Exercise directions:
Your result should be the lines holding the word "will", copied from the entries below.

Collected data:
______
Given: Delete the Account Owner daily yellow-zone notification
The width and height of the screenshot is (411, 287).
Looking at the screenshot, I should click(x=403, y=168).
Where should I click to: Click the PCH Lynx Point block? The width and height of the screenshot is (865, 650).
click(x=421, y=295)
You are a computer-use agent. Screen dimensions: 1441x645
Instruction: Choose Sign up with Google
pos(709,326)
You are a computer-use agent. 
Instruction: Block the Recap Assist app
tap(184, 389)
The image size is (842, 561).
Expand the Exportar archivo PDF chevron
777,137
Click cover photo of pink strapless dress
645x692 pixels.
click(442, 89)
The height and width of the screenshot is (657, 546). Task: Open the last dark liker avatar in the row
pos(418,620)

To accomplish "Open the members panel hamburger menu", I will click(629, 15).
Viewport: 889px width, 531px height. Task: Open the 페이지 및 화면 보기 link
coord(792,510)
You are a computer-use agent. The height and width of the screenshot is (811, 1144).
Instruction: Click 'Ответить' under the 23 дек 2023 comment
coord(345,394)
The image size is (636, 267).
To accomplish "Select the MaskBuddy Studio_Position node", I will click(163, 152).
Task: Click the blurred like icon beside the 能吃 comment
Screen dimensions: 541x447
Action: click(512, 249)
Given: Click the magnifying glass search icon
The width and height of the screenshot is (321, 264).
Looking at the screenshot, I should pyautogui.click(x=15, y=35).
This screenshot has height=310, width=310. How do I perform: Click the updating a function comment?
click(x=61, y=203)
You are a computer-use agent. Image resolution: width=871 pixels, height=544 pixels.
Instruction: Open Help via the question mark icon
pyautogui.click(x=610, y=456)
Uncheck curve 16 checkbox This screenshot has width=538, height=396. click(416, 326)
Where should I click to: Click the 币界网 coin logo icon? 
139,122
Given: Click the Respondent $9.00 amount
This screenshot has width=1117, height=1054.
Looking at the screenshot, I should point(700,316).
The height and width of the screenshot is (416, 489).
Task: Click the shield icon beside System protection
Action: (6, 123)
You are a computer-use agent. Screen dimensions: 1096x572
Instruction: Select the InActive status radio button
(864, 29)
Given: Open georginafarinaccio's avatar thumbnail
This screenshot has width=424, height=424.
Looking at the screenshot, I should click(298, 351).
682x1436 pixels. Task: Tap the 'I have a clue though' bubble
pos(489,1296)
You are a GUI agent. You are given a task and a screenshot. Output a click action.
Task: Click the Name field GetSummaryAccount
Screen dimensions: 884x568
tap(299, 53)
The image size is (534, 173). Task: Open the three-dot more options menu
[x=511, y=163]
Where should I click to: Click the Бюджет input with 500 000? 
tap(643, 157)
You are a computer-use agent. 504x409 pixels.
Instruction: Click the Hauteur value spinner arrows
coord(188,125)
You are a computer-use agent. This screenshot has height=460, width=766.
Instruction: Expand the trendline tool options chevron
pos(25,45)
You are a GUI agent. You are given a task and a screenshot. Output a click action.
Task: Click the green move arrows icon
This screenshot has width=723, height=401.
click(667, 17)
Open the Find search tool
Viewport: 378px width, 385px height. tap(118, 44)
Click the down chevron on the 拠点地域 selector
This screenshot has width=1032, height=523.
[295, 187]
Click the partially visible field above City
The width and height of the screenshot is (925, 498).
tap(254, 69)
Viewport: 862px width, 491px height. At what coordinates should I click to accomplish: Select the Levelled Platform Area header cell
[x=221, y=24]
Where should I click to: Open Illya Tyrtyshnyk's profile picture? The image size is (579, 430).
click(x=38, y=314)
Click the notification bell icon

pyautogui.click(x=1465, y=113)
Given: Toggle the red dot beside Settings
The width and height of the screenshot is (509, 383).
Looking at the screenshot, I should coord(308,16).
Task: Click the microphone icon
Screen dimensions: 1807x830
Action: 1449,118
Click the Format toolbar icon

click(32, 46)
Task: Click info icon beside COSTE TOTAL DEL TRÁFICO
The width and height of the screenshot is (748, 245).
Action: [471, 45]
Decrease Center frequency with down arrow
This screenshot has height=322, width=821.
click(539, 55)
______
Written answer:
To accomplish "Open the members panel hamburger menu", I will click(629, 15).
To accomplish "Select the MaskBuddy Studio_Position node", I will click(163, 152).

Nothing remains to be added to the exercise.